Jay – I couldn’t agree more. Here’s how I (basically) put it in a speech in 2004 to the New York State Conservative Party:
So, this guy’s in the hospital and the nurse gives him a hot-tea enema. The patient screams, “Yeeaahhhh!”
“What!?” exclaimed the nurse. “Is it too hot?”
“No!” replied the patient, “It’s too sweet!”
I bring this up because it captures a certain dynamic to the discussions of the Bush presidency.
For more than a year, we’ve heard one leftist after another complain that President Bush is the most radical president in modern history. I don’t just mean in foreign policy — where more than a little radicalism has been long overdue — but here at home as well. Harold Meyerson actually compares George W. Bush to Jefferson Davis, because they both share such a fundamental opposition to progressive government. We’re told that Bush has gutted education, health care, and protections for the elderly. He’s declared that puppies with thorns in their paws will just have to suffer, and that John Ashcroft plans on confiscating balls of yarn from kittens across America.
In short, they say he is doing at home what his harshest critics claim he’s doing abroad: tearing down the established order which has long served to protect us and keep us secure.
I have no idea where they got this idea.
It’s as if they showed up for algebra class and started reading from their French textbooks. Not only do I have no idea what page they’re on, I really have no idea what they’re talking about.

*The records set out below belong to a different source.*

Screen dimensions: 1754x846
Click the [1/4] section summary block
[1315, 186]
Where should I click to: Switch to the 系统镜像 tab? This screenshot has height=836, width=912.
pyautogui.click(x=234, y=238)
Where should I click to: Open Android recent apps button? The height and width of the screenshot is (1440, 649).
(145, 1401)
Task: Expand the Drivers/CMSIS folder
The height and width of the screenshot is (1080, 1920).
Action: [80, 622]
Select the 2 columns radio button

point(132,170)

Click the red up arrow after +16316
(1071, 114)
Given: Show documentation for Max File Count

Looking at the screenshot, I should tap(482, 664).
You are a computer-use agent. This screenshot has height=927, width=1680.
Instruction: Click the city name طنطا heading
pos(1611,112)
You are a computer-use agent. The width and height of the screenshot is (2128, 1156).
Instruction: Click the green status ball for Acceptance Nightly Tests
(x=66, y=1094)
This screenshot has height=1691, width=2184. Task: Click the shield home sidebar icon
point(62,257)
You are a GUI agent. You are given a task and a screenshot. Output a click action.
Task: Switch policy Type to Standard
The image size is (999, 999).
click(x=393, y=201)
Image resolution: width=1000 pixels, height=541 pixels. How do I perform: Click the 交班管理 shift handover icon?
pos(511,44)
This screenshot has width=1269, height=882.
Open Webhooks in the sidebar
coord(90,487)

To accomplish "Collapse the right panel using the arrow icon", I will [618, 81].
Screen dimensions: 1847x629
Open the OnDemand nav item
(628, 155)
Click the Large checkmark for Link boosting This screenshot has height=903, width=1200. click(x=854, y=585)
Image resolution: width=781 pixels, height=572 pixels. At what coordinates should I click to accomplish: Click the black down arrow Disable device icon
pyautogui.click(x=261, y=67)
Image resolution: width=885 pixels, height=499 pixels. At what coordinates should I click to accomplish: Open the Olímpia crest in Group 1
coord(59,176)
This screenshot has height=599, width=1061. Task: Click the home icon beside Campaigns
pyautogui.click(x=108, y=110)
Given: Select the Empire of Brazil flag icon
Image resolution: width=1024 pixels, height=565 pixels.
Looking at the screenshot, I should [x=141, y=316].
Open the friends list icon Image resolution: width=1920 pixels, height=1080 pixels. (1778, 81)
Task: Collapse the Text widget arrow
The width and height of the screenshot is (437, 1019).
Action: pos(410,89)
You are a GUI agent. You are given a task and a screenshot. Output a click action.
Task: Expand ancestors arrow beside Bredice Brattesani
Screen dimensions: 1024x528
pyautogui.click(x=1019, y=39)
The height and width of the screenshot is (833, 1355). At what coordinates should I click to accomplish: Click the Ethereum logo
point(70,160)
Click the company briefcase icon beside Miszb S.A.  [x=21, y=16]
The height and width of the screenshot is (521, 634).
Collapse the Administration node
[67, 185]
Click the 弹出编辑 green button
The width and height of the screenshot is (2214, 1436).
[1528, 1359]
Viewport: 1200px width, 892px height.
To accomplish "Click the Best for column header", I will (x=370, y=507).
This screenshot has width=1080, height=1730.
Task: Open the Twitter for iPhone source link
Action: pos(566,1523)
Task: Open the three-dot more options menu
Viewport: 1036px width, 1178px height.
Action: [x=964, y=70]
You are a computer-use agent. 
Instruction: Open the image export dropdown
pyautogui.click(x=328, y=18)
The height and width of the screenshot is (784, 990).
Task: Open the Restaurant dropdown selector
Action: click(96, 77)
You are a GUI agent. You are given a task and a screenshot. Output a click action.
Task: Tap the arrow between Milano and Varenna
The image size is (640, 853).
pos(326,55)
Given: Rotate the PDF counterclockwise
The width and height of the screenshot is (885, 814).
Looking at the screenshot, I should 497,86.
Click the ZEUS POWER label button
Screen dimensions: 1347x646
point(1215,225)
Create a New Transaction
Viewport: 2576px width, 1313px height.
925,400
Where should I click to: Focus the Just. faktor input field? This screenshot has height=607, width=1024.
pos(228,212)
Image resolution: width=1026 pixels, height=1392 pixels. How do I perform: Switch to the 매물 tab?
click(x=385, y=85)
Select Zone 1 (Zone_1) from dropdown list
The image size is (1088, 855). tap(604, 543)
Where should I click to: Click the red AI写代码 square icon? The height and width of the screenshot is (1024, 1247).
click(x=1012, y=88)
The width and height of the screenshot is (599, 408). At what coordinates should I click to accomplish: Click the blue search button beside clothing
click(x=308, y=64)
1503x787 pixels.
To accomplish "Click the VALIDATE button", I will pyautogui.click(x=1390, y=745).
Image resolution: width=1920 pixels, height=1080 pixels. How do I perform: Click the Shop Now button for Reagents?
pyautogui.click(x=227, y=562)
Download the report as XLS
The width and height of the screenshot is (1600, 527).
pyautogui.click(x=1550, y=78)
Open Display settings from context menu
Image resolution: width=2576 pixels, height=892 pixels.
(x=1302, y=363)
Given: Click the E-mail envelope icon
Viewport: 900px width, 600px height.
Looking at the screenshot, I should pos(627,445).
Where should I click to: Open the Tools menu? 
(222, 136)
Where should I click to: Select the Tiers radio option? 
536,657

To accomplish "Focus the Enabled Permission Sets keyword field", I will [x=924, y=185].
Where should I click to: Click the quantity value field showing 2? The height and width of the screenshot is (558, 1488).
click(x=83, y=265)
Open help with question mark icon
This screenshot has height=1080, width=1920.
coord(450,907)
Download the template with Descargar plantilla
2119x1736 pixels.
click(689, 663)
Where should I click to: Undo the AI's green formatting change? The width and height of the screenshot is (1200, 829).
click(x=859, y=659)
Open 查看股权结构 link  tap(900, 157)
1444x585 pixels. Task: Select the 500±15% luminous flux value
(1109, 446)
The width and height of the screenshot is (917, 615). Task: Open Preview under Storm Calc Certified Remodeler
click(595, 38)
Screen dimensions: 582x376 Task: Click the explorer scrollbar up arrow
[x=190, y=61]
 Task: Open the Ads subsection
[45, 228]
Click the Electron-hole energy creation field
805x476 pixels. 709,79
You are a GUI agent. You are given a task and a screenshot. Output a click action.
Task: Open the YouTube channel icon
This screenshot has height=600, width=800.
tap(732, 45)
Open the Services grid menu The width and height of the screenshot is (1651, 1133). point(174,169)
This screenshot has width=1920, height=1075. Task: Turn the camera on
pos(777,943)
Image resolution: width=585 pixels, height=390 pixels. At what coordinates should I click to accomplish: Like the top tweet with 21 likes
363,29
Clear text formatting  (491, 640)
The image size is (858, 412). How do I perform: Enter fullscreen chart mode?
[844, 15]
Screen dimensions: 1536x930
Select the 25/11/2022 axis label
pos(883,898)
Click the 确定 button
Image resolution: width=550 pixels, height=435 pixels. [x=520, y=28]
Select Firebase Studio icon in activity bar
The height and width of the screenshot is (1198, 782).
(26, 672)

A few quick facts. George W. Bush has:
• increased federal spending on education by 60.8 percent;
• increased federal spending on labor by 56 percent;
• increased federal spending on the interior by 23.4 percent;
• increased federal spending on defense by 27.6 percent.
And of course he has:
• created a massive department of homeland security;
• signed a campaign-finance bill he pretty much said he thought was unconstitutional (thereby violating his oath to uphold, protect, and defend the constitution);
• signed the farm bill, which was a non-kosher piñata filled with enough pork to bend space and time;
• pushed through a Medicare plan which starts with a price tag of $400 billion but will — according to every expert who studies the issue — go up a gazillion-bajillion dollars over the next decade;
• torched Republican — and American — credibility on trade, in both agriculture and steel;
• got more people working for the federal government since the end of the Cold War;
• not vetoed a single spending — or any other bill, and he has no intention of eliminating a single department;
• sold out like a fire sale at Filene’s on Title IX, a subject I know a little about because my wife is the foremost expert in the universe on it;
• pushed to send more Americans to Mars while inviting a lot more illegal immigrants to hang out here in America.
And that’s all before Bush went into reelection mode. Read Tuesday’s lead editorial in the Wall Street Journal, and you’ll find that this is the spendiest (yes, that’s right, “spendiest”) president in American history, second only to LBJ.
Maybe there’s something about presidents from Texas — they like everything big down there, including their government.
All of this pandering reminds me of H. L. Mencken’s comment about Harry Truman. He said that if there were a sizable number of voting-aged cannibals in the U.S., Truman would promise each a Christian missionary in a boiling pot.
So spare me this mindless blather about how George Bush’s radicalism runs too hot. This guy is too sweet.